EEVEE: Multi-dataset test-time prompt learning framework for self-improving LLM agents
EEVEE is a new framework enabling LLM agents to perform test-time prompt learning across heterogeneous multi-dataset task streams, addressing a gap where prior methods only handled single-dataset settings. The system uses a router to partition inputs into task clusters and assigns them to suitable prompt configurations, optimized via a router-prompt co-evolution strategy. Experiments show improvements of 10.38 and 24.32 average points over Qwen3-4B-Instruct and DeepSeek-V3.2 respectively, outperforming prior SOTA methods GEPA and ACE by up to 48.2%.

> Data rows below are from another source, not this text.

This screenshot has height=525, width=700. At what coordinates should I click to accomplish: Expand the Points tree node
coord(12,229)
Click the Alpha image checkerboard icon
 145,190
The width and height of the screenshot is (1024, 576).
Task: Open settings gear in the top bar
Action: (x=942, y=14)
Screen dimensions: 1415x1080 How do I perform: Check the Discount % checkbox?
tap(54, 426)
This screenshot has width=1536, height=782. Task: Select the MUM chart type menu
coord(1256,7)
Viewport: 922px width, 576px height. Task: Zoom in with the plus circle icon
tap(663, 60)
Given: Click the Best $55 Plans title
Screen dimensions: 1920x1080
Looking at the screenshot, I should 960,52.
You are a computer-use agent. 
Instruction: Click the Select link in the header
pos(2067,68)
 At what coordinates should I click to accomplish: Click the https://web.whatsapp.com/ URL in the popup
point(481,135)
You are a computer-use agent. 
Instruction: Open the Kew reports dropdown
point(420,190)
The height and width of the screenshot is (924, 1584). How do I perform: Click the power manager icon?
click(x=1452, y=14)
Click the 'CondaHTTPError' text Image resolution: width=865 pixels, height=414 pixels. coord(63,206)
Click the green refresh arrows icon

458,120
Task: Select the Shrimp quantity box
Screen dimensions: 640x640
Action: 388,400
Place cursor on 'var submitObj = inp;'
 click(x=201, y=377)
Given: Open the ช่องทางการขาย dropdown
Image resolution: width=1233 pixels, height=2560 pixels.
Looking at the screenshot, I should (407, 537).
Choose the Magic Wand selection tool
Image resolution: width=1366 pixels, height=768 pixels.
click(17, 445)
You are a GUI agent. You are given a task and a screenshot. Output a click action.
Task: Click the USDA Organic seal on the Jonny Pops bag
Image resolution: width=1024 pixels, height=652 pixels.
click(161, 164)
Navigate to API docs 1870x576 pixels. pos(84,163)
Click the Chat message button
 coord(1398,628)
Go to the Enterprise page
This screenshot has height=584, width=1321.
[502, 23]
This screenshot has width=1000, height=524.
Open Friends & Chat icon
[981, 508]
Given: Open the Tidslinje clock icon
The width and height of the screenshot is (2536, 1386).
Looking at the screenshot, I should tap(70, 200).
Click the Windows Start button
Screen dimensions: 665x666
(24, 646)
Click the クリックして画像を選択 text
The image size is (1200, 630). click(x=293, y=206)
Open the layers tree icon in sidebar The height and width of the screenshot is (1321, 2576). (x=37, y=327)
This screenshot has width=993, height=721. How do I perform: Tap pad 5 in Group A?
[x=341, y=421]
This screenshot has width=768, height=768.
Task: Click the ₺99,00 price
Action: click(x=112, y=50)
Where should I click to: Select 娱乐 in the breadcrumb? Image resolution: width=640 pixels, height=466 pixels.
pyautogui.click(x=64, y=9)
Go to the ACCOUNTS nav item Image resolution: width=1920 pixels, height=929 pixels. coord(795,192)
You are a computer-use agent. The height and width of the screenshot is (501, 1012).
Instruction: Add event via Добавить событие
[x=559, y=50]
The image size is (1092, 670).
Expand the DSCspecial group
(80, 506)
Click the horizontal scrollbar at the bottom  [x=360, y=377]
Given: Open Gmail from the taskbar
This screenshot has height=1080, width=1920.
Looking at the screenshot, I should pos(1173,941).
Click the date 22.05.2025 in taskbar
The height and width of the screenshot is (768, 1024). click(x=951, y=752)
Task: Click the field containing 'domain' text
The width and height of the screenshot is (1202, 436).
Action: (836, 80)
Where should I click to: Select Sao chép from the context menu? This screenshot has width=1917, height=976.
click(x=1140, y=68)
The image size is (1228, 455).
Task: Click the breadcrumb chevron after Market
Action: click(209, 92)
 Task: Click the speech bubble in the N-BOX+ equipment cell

Role-Agent: Bootstrapping LLM Agents via Dual-Role Evolution
Role-Agent is a new framework that uses a single LLM simultaneously as both agent and environment, enabling self-bootstrapped co-evolution without external environment feedback. The system has two components: World-In-Agent (WIA), which uses predicted vs. actual state alignment as a process reward, and Agent-In-World (AIW), which reshapes training data by retrieving tasks with similar failure patterns. Experiments across multiple benchmarks show an average performance gain of over 4% over strong baselines. The approach addresses key limitations in LLM agent training: inefficient feedback and static environments.